Standardising Interviews for Fairer Comparisons
Interviews are often influenced by subtle, subjective factors, such as the “halo effect” or first impressions. AI-based tools can help to standardise interview questions and scoring criteria, creating a more level playing field. According to Harvard Business Review, structured interviews significantly reduce bias by focusing on skills and abilities rather than personal impressions.
From my years in HR, I know how easily interviews can turn subjective. People often talk about having a “gut feeling” or knowing a candidate was right for the role straight away. But these instinctive responses can create biases and can be influenced by seemingly small factors like shared interests or appearance. AI’s structured approach doesn’t just promise objectivity; it’s a step toward levelling the playing field, ensuring all candidates are measured by the same criteria.
Dr. Alex Hanna, a sociologist specialising in AI ethics, adds, “When questions and scoring are standardised, AI offers a truly level playing field.” But here, too, human oversight is essential. While standardisation is a step forward, language patterns and cultural expressions could still be misinterpreted by AI if models aren’t rigorously tested across diverse populations.The Essential Role of Human Oversight
Even the most advanced AI tools require regular human oversight to ensure fairness and relevance. AI may flag certain applicants for specific roles, but a human touch is crucial to interpret data in context. A recent study by MIT Sloan found that 78% of companies using AI in hiring believe that human oversight remains necessary to avoid potential misjudgements or over-reliance on algorithmic recommendations.
This need for balance is echoed by Professor Chris Bail of Duke University, who notes, “AI can highlight trends we might not see ourselves, but without conscious human oversight, these tools may simply reinforce existing biases in unexpected ways.” Dr. Kate Crawford, author of Atlas of AI, concurs, arguing that “unchecked AI can reinforce the very biases it’s intended to solve, particularly if there’s an over-reliance on automated decisions without human validation.”Broadening the Talent Pool with AI-Driven Sourcing
Traditional recruitment networks can be limited, shaped by longstanding personal connections or a preference for certain schools. LinkedIn’s Global Talent Trends report highlights that data-driven recruitment increases diversity by around 30%, as AI-driven sourcing tools can scan broader datasets to find qualified candidates from varied backgrounds.
AI sourcing widens the net, helping companies reach talent they might otherwise miss.
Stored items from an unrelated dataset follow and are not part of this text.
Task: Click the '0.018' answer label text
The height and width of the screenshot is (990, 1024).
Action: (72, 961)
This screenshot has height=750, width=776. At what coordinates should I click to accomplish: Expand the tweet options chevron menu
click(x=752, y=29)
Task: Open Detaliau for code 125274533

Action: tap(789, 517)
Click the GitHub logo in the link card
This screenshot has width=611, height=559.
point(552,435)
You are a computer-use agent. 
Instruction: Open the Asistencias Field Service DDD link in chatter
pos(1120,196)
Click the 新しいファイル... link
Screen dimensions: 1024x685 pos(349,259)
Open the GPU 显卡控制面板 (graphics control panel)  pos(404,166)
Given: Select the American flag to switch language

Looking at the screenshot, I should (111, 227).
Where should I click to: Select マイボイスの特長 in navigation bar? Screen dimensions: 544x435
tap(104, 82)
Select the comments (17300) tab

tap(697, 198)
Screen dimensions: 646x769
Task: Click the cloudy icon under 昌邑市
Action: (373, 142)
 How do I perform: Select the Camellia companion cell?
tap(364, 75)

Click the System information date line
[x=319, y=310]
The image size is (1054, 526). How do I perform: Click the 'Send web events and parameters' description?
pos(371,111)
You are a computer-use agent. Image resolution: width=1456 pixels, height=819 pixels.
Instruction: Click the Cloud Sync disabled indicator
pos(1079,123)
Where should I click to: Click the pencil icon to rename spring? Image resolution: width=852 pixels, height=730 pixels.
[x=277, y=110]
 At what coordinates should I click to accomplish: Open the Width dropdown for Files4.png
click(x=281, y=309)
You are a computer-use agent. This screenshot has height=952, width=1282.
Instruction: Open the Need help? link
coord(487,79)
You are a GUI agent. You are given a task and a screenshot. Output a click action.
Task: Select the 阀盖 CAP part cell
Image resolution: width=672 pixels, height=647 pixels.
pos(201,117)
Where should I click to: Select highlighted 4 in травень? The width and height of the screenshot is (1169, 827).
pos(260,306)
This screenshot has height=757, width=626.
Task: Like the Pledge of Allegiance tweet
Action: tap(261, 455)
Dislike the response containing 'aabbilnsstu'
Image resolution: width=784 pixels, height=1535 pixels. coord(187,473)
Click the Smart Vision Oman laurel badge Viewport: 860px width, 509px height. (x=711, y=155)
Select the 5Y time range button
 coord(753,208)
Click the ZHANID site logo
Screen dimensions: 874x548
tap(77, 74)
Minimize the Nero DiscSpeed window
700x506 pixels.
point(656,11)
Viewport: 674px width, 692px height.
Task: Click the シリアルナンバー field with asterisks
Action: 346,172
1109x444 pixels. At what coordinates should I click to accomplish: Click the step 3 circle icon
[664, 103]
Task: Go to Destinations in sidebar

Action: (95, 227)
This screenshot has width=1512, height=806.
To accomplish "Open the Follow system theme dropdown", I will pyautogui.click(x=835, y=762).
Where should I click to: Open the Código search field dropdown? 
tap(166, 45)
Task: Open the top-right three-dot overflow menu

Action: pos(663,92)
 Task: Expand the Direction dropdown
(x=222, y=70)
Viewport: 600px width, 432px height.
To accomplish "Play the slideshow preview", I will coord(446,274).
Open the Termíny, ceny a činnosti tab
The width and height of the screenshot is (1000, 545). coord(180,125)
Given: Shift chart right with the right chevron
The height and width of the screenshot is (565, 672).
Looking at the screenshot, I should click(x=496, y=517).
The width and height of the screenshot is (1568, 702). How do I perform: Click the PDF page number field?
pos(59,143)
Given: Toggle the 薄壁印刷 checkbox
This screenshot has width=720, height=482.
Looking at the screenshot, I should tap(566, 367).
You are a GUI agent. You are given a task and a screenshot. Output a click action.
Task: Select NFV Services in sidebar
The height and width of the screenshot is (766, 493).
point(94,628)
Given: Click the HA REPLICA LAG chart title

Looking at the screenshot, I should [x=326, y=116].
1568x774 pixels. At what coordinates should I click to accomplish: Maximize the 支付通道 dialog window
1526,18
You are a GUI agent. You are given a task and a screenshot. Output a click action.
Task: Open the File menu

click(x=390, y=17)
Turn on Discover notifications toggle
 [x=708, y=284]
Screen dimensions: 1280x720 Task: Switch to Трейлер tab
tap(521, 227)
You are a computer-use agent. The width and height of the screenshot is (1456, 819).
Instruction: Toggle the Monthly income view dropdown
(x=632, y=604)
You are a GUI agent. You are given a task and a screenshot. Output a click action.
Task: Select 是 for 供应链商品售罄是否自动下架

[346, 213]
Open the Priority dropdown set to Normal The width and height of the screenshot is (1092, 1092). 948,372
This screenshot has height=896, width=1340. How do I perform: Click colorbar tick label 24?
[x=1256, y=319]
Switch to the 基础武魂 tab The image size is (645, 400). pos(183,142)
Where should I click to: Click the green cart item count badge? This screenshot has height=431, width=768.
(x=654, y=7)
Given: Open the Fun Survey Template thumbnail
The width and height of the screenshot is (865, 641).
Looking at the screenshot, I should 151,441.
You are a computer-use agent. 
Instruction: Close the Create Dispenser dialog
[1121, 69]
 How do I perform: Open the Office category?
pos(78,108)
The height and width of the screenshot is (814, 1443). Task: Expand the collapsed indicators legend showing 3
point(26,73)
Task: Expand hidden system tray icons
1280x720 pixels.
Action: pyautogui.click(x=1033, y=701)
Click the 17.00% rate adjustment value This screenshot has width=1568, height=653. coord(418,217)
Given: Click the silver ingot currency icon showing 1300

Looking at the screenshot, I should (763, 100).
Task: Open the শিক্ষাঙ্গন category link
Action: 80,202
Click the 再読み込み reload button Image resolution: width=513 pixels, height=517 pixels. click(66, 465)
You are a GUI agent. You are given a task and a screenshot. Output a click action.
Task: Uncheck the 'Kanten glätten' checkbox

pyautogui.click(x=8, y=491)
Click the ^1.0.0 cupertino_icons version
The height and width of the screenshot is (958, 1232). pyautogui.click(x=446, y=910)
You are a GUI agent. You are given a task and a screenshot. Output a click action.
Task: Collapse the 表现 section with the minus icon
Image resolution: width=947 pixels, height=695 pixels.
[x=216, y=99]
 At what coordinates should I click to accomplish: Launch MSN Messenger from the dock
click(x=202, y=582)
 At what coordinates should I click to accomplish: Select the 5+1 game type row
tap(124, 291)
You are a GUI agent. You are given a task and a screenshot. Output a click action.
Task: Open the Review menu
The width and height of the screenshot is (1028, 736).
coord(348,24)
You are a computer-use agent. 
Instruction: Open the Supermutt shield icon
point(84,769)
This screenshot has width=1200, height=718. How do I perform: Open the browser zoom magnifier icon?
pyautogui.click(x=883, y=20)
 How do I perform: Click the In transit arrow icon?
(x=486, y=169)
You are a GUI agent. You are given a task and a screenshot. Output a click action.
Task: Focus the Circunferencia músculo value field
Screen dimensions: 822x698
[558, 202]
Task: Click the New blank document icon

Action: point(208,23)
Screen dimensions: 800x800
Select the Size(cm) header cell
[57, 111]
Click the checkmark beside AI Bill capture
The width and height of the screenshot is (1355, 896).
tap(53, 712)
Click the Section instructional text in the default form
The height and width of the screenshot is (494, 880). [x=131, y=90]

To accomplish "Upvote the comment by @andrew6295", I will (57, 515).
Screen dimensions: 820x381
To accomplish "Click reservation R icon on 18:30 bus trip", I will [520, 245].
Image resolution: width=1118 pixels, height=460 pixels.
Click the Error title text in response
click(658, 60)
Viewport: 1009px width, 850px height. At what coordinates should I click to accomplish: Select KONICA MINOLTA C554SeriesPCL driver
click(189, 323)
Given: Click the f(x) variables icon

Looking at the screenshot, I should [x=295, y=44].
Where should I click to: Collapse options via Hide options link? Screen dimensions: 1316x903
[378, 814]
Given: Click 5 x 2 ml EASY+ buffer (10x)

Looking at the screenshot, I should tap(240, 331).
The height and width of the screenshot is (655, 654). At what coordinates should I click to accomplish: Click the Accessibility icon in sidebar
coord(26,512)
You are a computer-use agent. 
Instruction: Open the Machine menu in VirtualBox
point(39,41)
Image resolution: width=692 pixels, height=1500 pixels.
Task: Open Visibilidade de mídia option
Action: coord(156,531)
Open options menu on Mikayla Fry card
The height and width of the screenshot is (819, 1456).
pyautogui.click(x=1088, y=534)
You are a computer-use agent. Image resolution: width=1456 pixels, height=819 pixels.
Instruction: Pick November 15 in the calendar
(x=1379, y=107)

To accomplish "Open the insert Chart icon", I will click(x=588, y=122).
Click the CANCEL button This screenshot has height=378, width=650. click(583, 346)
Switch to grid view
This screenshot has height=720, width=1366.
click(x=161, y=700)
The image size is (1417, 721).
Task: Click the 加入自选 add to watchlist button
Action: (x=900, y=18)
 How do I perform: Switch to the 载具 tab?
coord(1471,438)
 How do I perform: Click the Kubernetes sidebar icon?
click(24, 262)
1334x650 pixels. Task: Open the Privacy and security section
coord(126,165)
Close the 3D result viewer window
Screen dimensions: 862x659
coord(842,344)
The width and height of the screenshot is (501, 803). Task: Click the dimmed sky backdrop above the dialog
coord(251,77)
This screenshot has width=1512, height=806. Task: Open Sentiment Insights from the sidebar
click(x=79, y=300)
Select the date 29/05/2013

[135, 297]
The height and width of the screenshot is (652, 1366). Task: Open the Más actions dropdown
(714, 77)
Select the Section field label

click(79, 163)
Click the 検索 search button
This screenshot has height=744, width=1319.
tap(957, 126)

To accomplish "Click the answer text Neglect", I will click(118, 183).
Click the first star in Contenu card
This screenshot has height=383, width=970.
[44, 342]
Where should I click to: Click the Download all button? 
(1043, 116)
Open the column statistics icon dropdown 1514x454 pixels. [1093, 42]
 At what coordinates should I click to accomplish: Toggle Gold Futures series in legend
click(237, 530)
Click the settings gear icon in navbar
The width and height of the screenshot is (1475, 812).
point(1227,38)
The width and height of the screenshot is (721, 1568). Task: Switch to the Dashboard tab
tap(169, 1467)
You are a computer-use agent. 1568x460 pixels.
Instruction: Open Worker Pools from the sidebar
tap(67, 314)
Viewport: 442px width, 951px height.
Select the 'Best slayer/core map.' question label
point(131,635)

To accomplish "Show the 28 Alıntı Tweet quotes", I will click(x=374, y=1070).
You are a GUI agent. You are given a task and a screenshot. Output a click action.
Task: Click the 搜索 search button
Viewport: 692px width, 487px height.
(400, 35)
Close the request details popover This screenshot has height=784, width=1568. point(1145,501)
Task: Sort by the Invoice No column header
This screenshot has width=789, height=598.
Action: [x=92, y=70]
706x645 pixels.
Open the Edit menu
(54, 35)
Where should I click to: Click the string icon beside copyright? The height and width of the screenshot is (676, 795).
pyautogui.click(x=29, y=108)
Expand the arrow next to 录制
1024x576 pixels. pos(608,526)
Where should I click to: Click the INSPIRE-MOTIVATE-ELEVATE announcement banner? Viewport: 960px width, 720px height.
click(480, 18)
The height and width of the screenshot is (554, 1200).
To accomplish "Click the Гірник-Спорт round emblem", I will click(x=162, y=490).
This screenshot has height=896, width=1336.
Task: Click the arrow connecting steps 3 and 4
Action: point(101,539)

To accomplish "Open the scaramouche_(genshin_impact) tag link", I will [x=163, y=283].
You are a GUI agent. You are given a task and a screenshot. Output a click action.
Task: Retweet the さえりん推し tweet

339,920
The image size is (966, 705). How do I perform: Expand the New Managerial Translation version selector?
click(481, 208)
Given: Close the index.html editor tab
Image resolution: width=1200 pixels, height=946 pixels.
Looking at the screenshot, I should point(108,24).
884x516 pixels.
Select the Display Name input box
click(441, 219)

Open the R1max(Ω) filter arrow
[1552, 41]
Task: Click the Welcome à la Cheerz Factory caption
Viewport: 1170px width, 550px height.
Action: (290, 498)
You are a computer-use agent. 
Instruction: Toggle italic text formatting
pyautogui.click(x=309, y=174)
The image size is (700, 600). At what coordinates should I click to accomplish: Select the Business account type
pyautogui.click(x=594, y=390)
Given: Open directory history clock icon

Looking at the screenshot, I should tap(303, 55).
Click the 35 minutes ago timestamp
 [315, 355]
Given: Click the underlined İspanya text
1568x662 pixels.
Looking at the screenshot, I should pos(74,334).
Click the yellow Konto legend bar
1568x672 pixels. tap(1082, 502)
But it’s not without potential drawbacks. “If an AI only pulls from homogenous datasets, it could limit diversity instead of enhancing it,” warns Dr Joy Buolamwini, author of Unmasking AI. Ensuring diverse data sources is crucial for expanding the talent pool effectively.
Leveraging Analytics for Continuous Improvement
AI provides valuable insights through data, allowing companies to assess D&I outcomes over time. McKinsey found that companies which regularly review their diversity data are more likely to meet their D&I goals. AI-powered analytics can reveal trends in recruitment, helping to pinpoint where diversity initiatives are working—or falling short.
Yet, Professor Chris Bail notes that metrics alone may miss nuanced dynamics, such as workplace culture or a sense of belonging. “Metrics are useful, but they shouldn’t be the only measure of success,” he cautions.
The Case for a Balanced Approach
In my view, AI isn’t a replacement but a partner. It’s a smart tool in our toolkit—one that still depends on our commitment to fairness, representation, and staying true to our values. With the right approach, AI can make hiring not only faster but, crucially, fairer. The human touch remains essential, yet by handling the heavy lifting, AI allows recruiters to reinvest their time in building strong relationships with those most likely to join their organisation.